Brazil’s portion of the Amazon rainforest lost between August 2013 and January this year some 1,162.5 sq. kilometers (448.8 sq. miles) of woodland, an area 19 percent less than the amount deforested between August 2012 and January 2013, which was 1,427 sq. kilometers (551 sq. miles), the government said.
The estimate of the devastated area was based on an analysis of satellite images, and can only be considered an alert since the true dimenson of the deforestation must be confirmed by a visit of enforcement officers to the identified areas, Environment Minister Izabela Teixeira told a press conference.
Of the area of destruction indicated by the satellite images, 76 percent appears to have been subjected to clear-cutting, 8 percent degraded by forest fires, and 5 percent decimated by woodland exploitation.

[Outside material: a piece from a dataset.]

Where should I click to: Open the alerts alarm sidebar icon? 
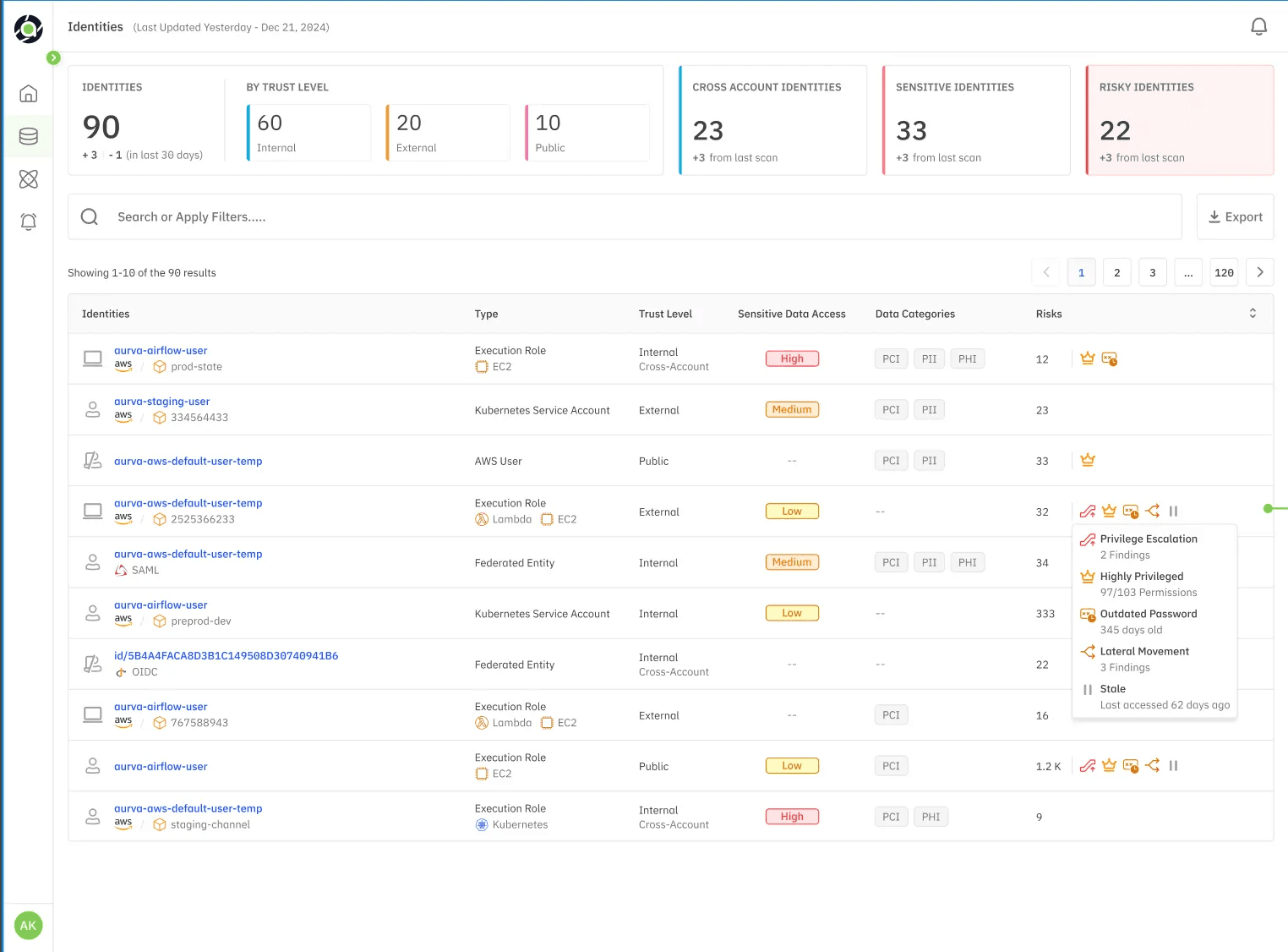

The minister added that, to improve on the satellite measurements, the government is also using images taken by aircraft and even drones equipped with special radar.
In its plan to combat climate change, Brazil voluntarily committed to reducing deforestation in the Amazon by 80 percent by the year 2020 compared with the area in 1990, which signifies an annual destruction of 3,925 sq. kilometers (1,515.5 sq. miles).
Deforestation is the principal cause of carbon dioxide (CO2) emissions into Brazil’s atmosphere, both for the gases released by forest fires and for the volume of oxygen that a shrinking rainforest no longer generates.